The water tower from Murfatlar is a construction destined especially for redistributing the drinking water to the inhabitants from the city at the beginning of the XIXth century.

On the occasion of some works at the chalkstone quarry from the hill Tibișir in the year 1957 there were discovered dug in the cliff, galleries with places for the graves, premises built from chalkstone blocks. The archeologist established the fact that it was a rupestral ensemble, an ancient human establishment.

This archeological discovery certifies the existence of the locality Murfatlar before the year 992 A.D. Through his emplacement, the locality was in that period in the path of the migrating people. Certain information concerning the history of the locality appear in the documents which existed after the year 1800, when here there were established shepherds and the cojani, descendants of the shepherds before them.

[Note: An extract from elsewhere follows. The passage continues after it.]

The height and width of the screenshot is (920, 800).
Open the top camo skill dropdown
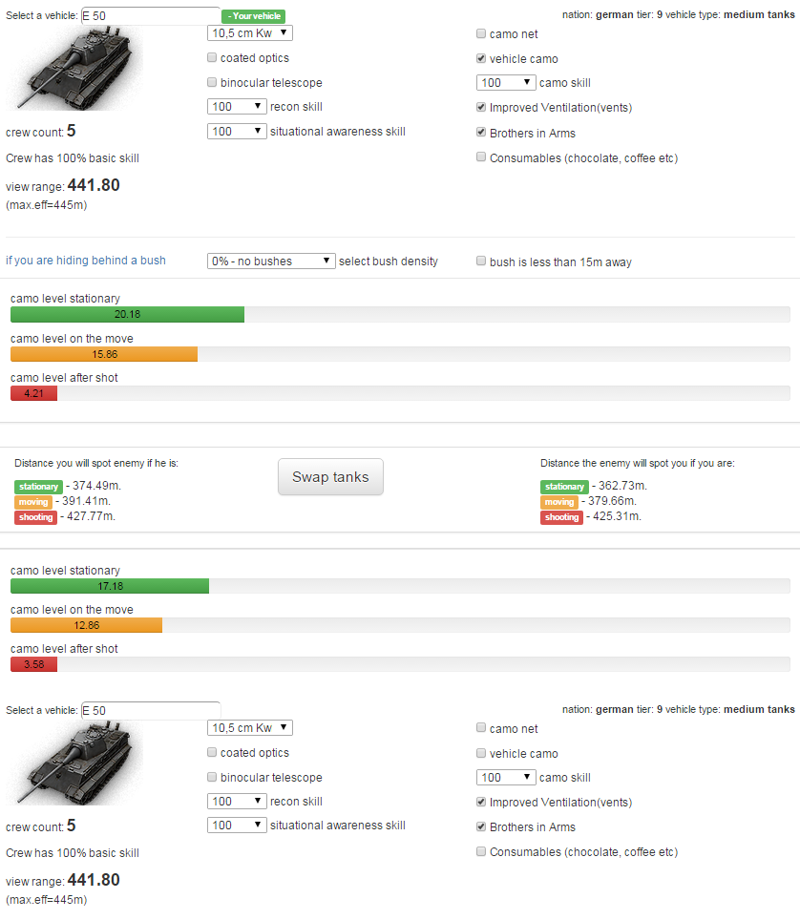pos(506,83)
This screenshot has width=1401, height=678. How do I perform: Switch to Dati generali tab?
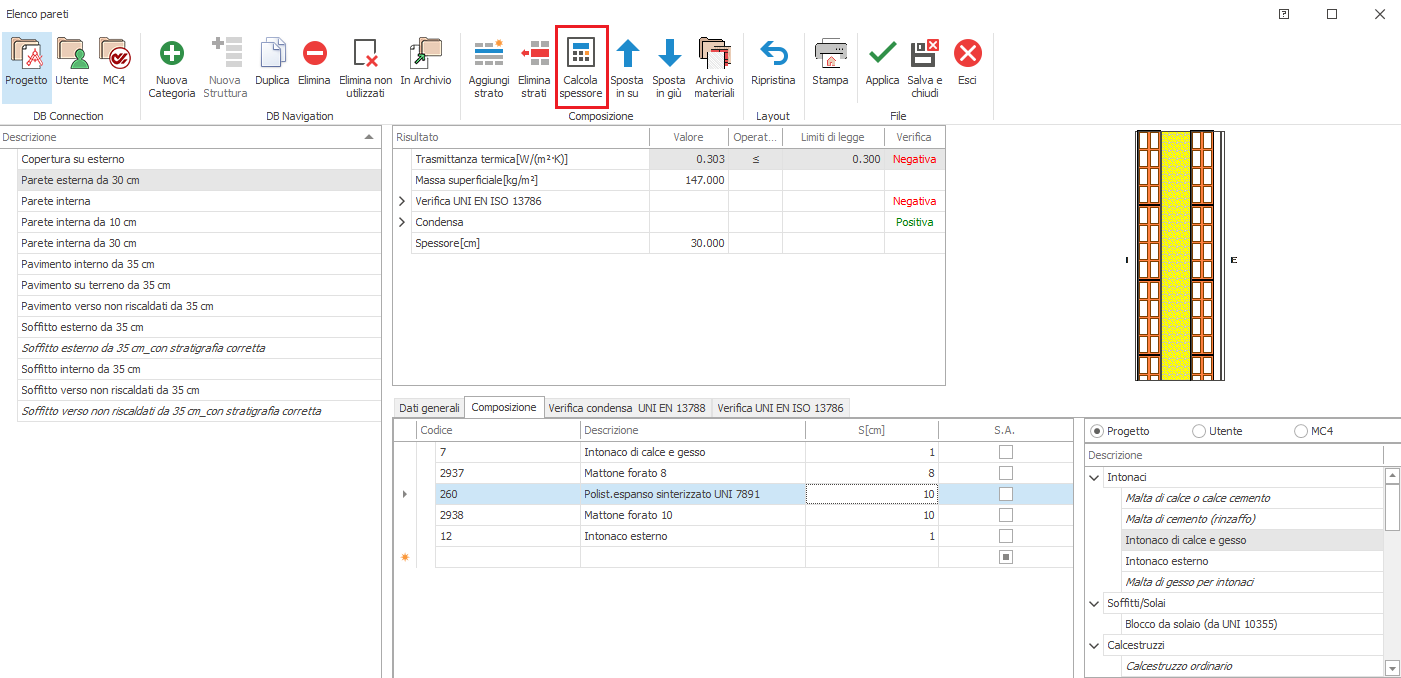point(429,408)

The name of Murfatlar comes from the Tatar word Murfat, namely the descendants of Murfat. The establishment from Dobrogea was populated after the year 1855 by a Turkish garrison, and then by the Tatar brought from Crimea, having at the beginning a mosque and a few houses. The name is kept until the year 1921 when, by the means of a law project, there was changed the name of more localities from Dobrogea, and Murfatlar gained the name of Basarbi, until 1965 when it comes back again to the ancient name. According to an anecdote, Nicolae Ceaușescu himself would have commanded the change of the name, because of the fact that the pronunciation of the former name would have caused him difficulties. In the year 1975, it was named again Basarabi. In the year 2007, the local authorities requested to come back to the name of Murfatlar.

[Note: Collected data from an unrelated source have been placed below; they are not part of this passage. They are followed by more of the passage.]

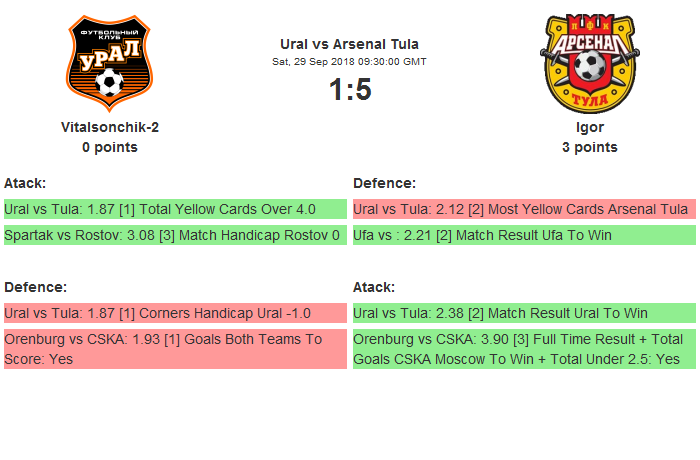Click the left column Atack heading
700x460 pixels.
(x=25, y=183)
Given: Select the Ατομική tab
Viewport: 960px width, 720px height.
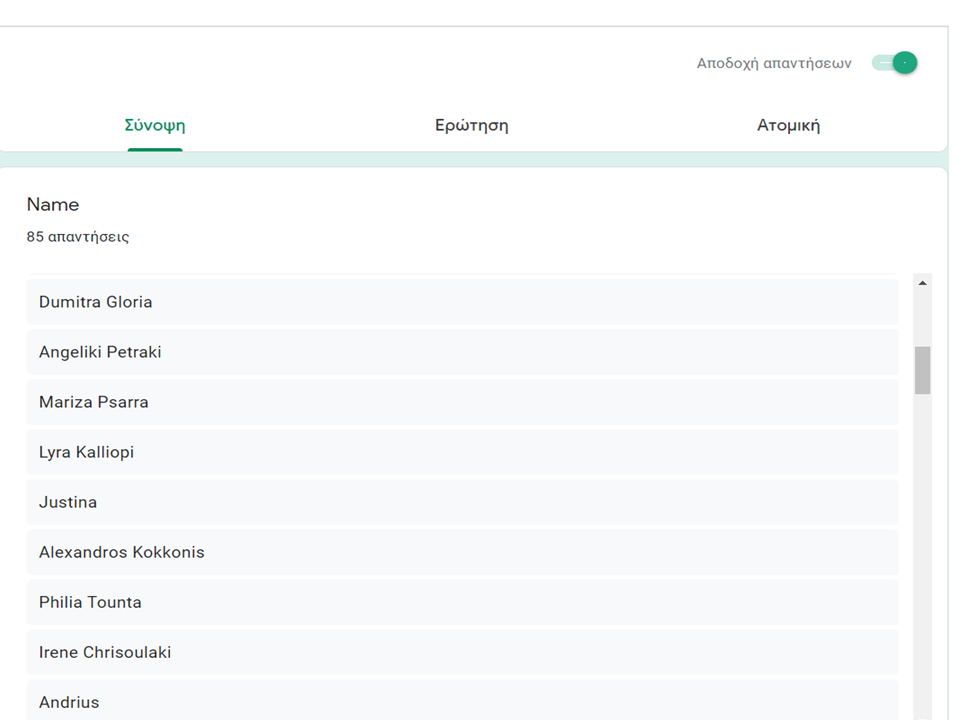Looking at the screenshot, I should click(x=788, y=126).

According to the census performed in 2011, the population of the city Murfatlar was up to 10.216 inhabitants, decreasing in comparison with the previous census of 2002, when there were registered 10.857 inhabitants. The majority of the inhabitants are Romanian (84, 3%). The principal minorities are the ones of Tatars (5, 5%) and Gypsies (2, 49%). For 6, 57% of the population, the ethnical affiliation isn’t known. From the confessional point of view, the majority of the inhabitants are Orthodox (83, 32%), but there also are minorities of Muslims (6, 65%) and Pentecostals (2, 19%). For the 6, 59% of the population, the confessional affiliation isn’t known.

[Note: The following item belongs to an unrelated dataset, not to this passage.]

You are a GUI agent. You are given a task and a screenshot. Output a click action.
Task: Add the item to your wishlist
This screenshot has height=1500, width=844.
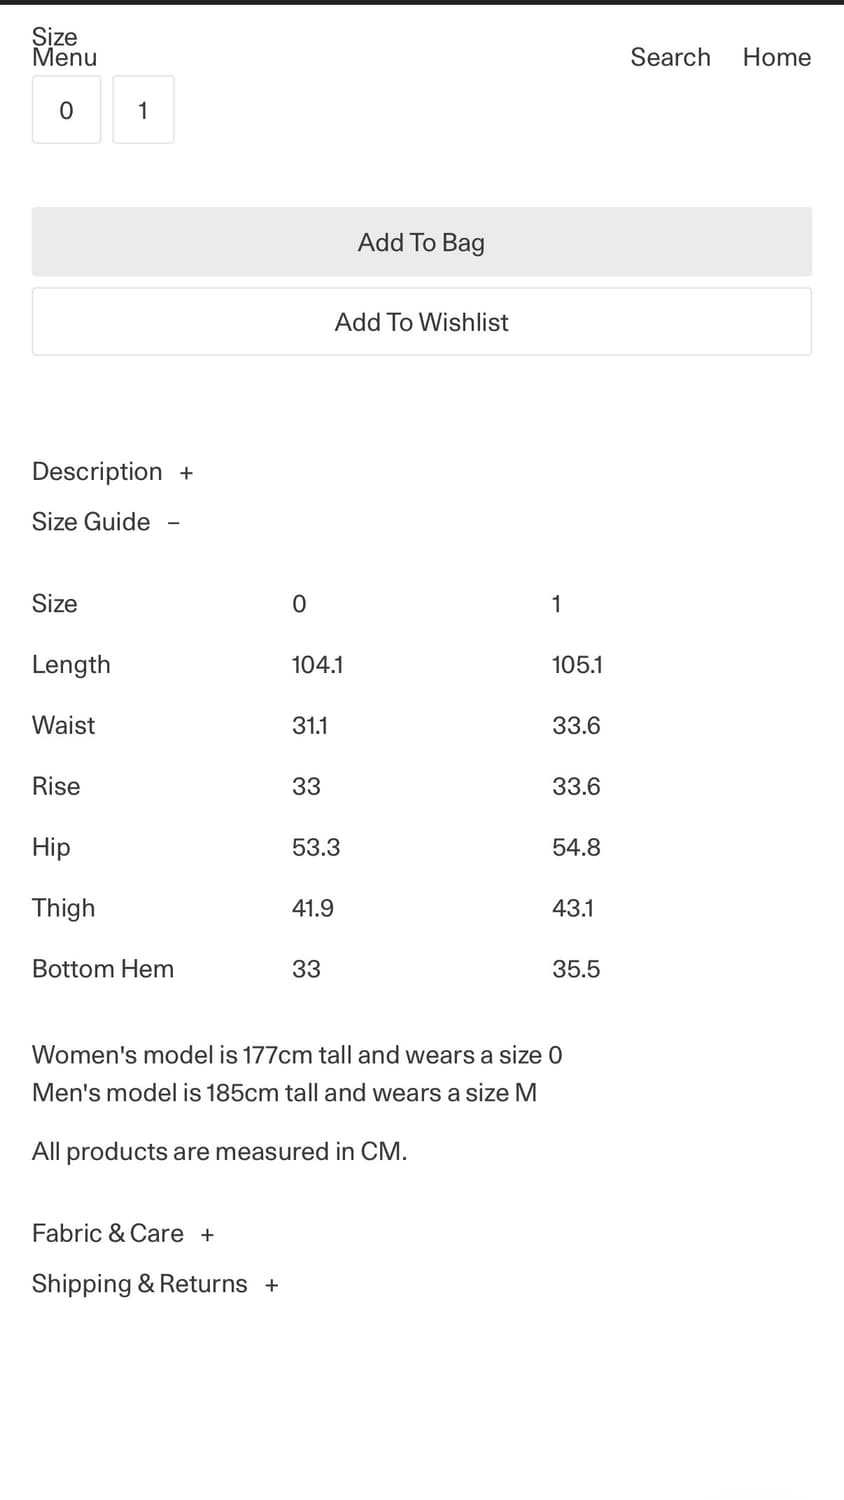(x=421, y=321)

In the year 1930 the locality number 1.502 inhabitants, among whom 936 Romanians, 268 Turks, 96 Tatars, 59 Germans, 44 Gypsies, 27 Armenians, 24 Greeks and others. Under the confessional point of view, the population was formed of 1.047 orthodox, 371 Islamic, 47 Lutherans, 19 Armenian – Gregorian, 13 Roman – Catholics and others. In the village there also lived Germans from Dobrogea, of Evangelic religion.